Start of Dataset records
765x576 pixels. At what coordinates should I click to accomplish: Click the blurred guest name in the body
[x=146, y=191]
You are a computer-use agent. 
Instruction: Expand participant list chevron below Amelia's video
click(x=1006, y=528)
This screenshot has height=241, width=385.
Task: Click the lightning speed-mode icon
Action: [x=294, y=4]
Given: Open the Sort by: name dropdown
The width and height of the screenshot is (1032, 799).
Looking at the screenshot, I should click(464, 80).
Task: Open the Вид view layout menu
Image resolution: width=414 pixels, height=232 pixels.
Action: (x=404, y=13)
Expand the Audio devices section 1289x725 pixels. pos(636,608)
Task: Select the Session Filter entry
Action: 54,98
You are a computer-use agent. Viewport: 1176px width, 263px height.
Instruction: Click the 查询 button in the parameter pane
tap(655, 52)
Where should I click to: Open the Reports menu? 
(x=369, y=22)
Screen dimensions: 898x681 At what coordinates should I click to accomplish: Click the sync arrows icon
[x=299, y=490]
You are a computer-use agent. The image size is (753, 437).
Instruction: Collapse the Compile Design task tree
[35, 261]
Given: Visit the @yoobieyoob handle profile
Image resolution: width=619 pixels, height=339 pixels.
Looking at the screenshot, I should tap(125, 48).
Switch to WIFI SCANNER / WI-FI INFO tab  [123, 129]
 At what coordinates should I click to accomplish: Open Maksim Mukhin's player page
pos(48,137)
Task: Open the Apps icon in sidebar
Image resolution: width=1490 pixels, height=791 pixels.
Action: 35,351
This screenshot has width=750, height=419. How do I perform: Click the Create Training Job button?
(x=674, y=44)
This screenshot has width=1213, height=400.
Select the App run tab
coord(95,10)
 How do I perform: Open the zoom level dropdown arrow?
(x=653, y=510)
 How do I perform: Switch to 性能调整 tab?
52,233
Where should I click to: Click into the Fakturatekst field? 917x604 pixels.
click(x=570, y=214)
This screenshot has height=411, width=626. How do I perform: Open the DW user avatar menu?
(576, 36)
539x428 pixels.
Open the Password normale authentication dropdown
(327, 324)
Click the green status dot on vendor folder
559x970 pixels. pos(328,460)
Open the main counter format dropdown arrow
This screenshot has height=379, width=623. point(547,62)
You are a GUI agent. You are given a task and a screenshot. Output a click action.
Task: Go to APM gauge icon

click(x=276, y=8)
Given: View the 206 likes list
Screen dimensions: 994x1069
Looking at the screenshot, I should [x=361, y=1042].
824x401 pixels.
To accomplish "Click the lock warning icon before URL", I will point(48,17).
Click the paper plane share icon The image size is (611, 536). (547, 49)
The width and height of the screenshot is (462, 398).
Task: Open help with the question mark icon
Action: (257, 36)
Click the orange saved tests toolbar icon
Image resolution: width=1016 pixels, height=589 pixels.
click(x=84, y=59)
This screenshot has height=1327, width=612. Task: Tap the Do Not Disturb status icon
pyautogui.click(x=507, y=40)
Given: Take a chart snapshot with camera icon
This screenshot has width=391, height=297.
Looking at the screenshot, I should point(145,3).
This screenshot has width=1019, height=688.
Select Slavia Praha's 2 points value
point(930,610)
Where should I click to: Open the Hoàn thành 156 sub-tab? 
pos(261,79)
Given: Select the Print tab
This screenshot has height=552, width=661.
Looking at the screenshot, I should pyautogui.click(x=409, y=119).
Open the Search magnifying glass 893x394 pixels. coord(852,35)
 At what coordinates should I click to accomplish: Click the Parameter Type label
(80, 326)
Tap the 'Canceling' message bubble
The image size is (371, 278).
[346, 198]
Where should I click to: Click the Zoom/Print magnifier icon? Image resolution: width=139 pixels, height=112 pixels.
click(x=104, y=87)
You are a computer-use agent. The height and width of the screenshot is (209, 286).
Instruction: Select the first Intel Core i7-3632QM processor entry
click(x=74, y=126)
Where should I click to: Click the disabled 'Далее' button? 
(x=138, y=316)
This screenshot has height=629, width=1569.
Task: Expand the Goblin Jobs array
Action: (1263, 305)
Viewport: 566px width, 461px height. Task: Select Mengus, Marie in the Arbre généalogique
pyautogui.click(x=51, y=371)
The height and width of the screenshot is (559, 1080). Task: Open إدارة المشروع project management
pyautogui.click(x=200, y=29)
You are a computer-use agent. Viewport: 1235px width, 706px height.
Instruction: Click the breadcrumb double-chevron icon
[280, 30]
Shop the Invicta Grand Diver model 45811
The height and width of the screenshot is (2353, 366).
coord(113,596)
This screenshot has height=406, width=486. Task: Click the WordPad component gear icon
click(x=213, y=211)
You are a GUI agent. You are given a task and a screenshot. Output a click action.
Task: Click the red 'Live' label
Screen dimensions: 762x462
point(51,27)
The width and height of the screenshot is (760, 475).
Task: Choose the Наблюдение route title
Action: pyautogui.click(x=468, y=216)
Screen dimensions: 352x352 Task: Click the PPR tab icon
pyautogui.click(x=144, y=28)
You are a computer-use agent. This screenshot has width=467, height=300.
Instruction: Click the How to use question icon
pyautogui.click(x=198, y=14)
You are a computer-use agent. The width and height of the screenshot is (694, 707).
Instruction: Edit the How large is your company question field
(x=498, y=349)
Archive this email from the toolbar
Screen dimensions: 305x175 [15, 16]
End of Dataset records
Could you repeat every record word for word?

Solution –
765x576 pixels. At what coordinates should I click to accomplish: Click the blurred guest name in the body
[x=146, y=191]
You are a computer-use agent. 
Instruction: Expand participant list chevron below Amelia's video
click(x=1006, y=528)
This screenshot has height=241, width=385.
Task: Click the lightning speed-mode icon
Action: [x=294, y=4]
Given: Open the Sort by: name dropdown
The width and height of the screenshot is (1032, 799).
Looking at the screenshot, I should click(464, 80).
Task: Open the Вид view layout menu
Image resolution: width=414 pixels, height=232 pixels.
Action: (x=404, y=13)
Expand the Audio devices section 1289x725 pixels. pos(636,608)
Task: Select the Session Filter entry
Action: 54,98
You are a computer-use agent. Viewport: 1176px width, 263px height.
Instruction: Click the 查询 button in the parameter pane
tap(655, 52)
Where should I click to: Open the Reports menu? 
(x=369, y=22)
Screen dimensions: 898x681 At what coordinates should I click to accomplish: Click the sync arrows icon
[x=299, y=490]
You are a computer-use agent. The image size is (753, 437).
Instruction: Collapse the Compile Design task tree
[35, 261]
Given: Visit the @yoobieyoob handle profile
Image resolution: width=619 pixels, height=339 pixels.
Looking at the screenshot, I should tap(125, 48).
Switch to WIFI SCANNER / WI-FI INFO tab  [123, 129]
 At what coordinates should I click to accomplish: Open Maksim Mukhin's player page
pos(48,137)
Task: Open the Apps icon in sidebar
Image resolution: width=1490 pixels, height=791 pixels.
Action: 35,351
This screenshot has width=750, height=419. How do I perform: Click the Create Training Job button?
(x=674, y=44)
This screenshot has width=1213, height=400.
Select the App run tab
coord(95,10)
 How do I perform: Open the zoom level dropdown arrow?
(x=653, y=510)
 How do I perform: Switch to 性能调整 tab?
52,233
Where should I click to: Click into the Fakturatekst field? 917x604 pixels.
click(x=570, y=214)
This screenshot has height=411, width=626. How do I perform: Open the DW user avatar menu?
(576, 36)
539x428 pixels.
Open the Password normale authentication dropdown
(327, 324)
Click the green status dot on vendor folder
559x970 pixels. pos(328,460)
Open the main counter format dropdown arrow
This screenshot has height=379, width=623. point(547,62)
You are a GUI agent. You are given a task and a screenshot. Output a click action.
Task: Go to APM gauge icon

click(x=276, y=8)
Given: View the 206 likes list
Screen dimensions: 994x1069
Looking at the screenshot, I should [x=361, y=1042].
824x401 pixels.
To accomplish "Click the lock warning icon before URL", I will point(48,17).
Click the paper plane share icon The image size is (611, 536). (547, 49)
The width and height of the screenshot is (462, 398).
Task: Open help with the question mark icon
Action: (257, 36)
Click the orange saved tests toolbar icon
Image resolution: width=1016 pixels, height=589 pixels.
click(x=84, y=59)
This screenshot has height=1327, width=612. Task: Tap the Do Not Disturb status icon
pyautogui.click(x=507, y=40)
Given: Take a chart snapshot with camera icon
This screenshot has width=391, height=297.
Looking at the screenshot, I should point(145,3).
This screenshot has width=1019, height=688.
Select Slavia Praha's 2 points value
point(930,610)
Where should I click to: Open the Hoàn thành 156 sub-tab? 
pos(261,79)
Given: Select the Print tab
This screenshot has height=552, width=661.
Looking at the screenshot, I should pyautogui.click(x=409, y=119).
Open the Search magnifying glass 893x394 pixels. coord(852,35)
 At what coordinates should I click to accomplish: Click the Parameter Type label
(80, 326)
Tap the 'Canceling' message bubble
The image size is (371, 278).
[346, 198]
Where should I click to: Click the Zoom/Print magnifier icon? Image resolution: width=139 pixels, height=112 pixels.
click(x=104, y=87)
You are a computer-use agent. The height and width of the screenshot is (209, 286).
Instruction: Select the first Intel Core i7-3632QM processor entry
click(x=74, y=126)
Where should I click to: Click the disabled 'Далее' button? 
(x=138, y=316)
This screenshot has height=629, width=1569.
Task: Expand the Goblin Jobs array
Action: (1263, 305)
Viewport: 566px width, 461px height. Task: Select Mengus, Marie in the Arbre généalogique
pyautogui.click(x=51, y=371)
The height and width of the screenshot is (559, 1080). Task: Open إدارة المشروع project management
pyautogui.click(x=200, y=29)
You are a computer-use agent. Viewport: 1235px width, 706px height.
Instruction: Click the breadcrumb double-chevron icon
[280, 30]
Shop the Invicta Grand Diver model 45811
The height and width of the screenshot is (2353, 366).
coord(113,596)
This screenshot has height=406, width=486. Task: Click the WordPad component gear icon
click(x=213, y=211)
You are a GUI agent. You are given a task and a screenshot. Output a click action.
Task: Click the red 'Live' label
Screen dimensions: 762x462
point(51,27)
The width and height of the screenshot is (760, 475).
Task: Choose the Наблюдение route title
Action: pyautogui.click(x=468, y=216)
Screen dimensions: 352x352 Task: Click the PPR tab icon
pyautogui.click(x=144, y=28)
You are a computer-use agent. This screenshot has width=467, height=300.
Instruction: Click the How to use question icon
pyautogui.click(x=198, y=14)
You are a computer-use agent. The width and height of the screenshot is (694, 707).
Instruction: Edit the How large is your company question field
(x=498, y=349)
Archive this email from the toolbar
Screen dimensions: 305x175 [15, 16]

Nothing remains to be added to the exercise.